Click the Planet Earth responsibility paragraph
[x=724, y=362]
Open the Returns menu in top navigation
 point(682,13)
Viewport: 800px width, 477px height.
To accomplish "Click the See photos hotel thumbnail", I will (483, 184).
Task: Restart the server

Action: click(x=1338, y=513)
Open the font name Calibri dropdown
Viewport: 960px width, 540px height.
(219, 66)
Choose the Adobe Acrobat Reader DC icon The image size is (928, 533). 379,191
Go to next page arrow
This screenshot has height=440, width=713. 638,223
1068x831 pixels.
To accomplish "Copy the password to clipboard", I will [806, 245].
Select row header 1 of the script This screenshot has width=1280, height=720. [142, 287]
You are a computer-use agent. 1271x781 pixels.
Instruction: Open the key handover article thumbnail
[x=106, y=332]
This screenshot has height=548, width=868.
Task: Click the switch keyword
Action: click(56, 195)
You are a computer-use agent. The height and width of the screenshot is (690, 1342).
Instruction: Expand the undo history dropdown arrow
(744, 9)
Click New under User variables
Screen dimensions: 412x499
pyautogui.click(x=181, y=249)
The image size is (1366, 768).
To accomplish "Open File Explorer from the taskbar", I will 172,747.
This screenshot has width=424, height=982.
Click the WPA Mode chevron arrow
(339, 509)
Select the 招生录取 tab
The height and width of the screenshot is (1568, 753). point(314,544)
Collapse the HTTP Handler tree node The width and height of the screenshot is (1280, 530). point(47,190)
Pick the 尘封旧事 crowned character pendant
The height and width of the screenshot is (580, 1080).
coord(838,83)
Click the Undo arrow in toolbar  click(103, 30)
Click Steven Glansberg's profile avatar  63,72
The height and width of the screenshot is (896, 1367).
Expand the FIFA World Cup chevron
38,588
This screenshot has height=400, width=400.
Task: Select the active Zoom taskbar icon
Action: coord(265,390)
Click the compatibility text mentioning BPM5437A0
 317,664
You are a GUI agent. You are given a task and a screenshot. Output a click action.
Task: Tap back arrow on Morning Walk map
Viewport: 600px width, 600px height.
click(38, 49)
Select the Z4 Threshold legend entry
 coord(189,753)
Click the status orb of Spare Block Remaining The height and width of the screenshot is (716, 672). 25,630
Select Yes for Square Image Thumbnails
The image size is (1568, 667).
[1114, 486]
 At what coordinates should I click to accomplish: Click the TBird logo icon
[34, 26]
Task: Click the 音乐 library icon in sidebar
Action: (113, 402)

__GOAL OF THE EXERCISE__: Would you restate, word for word, every line of the listing from its first line through the line with "Open the font name Calibri dropdown"?

__ANSWER SECTION__:
Click the Planet Earth responsibility paragraph
[x=724, y=362]
Open the Returns menu in top navigation
 point(682,13)
Viewport: 800px width, 477px height.
To accomplish "Click the See photos hotel thumbnail", I will (483, 184).
Task: Restart the server

Action: click(x=1338, y=513)
Open the font name Calibri dropdown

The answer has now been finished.